This Andante from the 2nd sonata is my favorite Bach slow movement (from the violin sonatas/partitas), and my love for it doesn’t stem from any of its many violin recordings, but rather the D minor version performed by the great Rosalyn Tureck on the piano. Bach made the arrangement himself.
I grew up listening to recordings of Tureck (and Wanda Landowska) and their Bach collections. (Fun fact: my father studied with Rosalyn for a while!)
And if you haven’t heard them, that would be my most fervent recommendation yet.
Once I heard Tureck’s recording of this movement, that was it for me. I couldn’t help but shed fat tears each time I listened to it, and that emotion came not only because of her unbelievable touch and sound, phrasing, and sheer beauty of interpretation, but also because I was able to hear three uninterrupted voices and melodies (for example in measures 3-4 and 6-7, for my fellow violinists) most of which isn’t written out in the violin part, because that, unfortunately, physically cannot be done on this instrument.

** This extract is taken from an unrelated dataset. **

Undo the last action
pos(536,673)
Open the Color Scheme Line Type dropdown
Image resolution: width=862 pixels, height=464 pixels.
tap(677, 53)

And the voicing is just. so. gorgeous.
This end result isn’t exactly what my ideal sounds like, and there’s a lot of compromise going on, but it’s finally going in the direction I want, after spending so many soul-flipping hours trying to sound like the piano, and getting the subtle coloring of each harmony and phrase just right.
So I will keep working on it. And for this piece? I’ll probably keep tinkering with it for the rest of my life, and it’s so worth it.
My inspiration for the last movement of this sonata, the Allegro, also comes from Tureck’s interpretation. What attracts me the most about how she plays it, is the lightness, even humor, of its perpetual motion. Though we violinists have the extra hindrance of a bow (don’t worry, I call it a blessing in most other instances), which adds a synchronization problem, I am adamant in creating a similar, effortless feel that is so possible on the piano, especially the way Tureck does it.